(Data listing begins)

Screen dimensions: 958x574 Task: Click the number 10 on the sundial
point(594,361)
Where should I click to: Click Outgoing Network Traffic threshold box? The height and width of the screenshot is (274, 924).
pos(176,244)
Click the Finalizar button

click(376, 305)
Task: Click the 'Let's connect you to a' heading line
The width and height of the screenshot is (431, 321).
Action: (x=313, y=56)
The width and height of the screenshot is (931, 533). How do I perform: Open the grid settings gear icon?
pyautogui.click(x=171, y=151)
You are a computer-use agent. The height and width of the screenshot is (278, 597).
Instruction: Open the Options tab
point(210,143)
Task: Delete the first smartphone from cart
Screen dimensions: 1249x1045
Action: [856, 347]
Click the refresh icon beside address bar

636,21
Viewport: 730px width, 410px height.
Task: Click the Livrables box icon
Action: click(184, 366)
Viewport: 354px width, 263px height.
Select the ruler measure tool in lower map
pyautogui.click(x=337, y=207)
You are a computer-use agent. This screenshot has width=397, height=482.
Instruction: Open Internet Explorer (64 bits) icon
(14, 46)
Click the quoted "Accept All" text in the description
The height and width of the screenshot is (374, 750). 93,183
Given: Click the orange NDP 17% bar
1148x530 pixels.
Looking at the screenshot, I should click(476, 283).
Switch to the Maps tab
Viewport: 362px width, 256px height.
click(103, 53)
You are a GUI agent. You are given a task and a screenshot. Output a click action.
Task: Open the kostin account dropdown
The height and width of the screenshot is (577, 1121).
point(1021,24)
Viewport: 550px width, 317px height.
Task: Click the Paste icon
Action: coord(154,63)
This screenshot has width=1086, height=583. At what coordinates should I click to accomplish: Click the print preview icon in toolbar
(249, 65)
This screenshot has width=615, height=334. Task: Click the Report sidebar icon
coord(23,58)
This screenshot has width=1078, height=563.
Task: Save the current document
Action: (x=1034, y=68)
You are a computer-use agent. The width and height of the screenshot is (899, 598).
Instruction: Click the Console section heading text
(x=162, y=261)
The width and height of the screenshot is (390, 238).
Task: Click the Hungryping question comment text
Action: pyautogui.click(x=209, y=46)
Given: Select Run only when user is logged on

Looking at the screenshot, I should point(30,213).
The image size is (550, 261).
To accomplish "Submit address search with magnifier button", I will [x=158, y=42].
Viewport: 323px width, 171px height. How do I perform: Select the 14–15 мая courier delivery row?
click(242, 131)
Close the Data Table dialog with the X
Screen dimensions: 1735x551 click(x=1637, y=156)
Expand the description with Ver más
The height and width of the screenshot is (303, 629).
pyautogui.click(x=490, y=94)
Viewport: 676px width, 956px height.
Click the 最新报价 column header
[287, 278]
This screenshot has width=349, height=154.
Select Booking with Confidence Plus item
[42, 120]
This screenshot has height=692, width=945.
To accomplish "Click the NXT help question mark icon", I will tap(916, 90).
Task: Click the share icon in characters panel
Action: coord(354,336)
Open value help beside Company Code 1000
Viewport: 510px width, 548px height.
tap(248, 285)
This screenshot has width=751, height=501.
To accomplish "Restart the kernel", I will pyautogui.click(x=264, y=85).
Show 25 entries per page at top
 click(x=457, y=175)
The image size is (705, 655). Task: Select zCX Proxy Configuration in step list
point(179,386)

(Data listing ends)

Problem description
Find the line with "Click the 最新报价 column header" in the data above. Restate it and all later lines word for word, ending with the last line.

Your solution
Click the 最新报价 column header
[287, 278]
This screenshot has width=349, height=154.
Select Booking with Confidence Plus item
[42, 120]
This screenshot has height=692, width=945.
To accomplish "Click the NXT help question mark icon", I will tap(916, 90).
Task: Click the share icon in characters panel
Action: coord(354,336)
Open value help beside Company Code 1000
Viewport: 510px width, 548px height.
tap(248, 285)
This screenshot has width=751, height=501.
To accomplish "Restart the kernel", I will pyautogui.click(x=264, y=85).
Show 25 entries per page at top
 click(x=457, y=175)
The image size is (705, 655). Task: Select zCX Proxy Configuration in step list
point(179,386)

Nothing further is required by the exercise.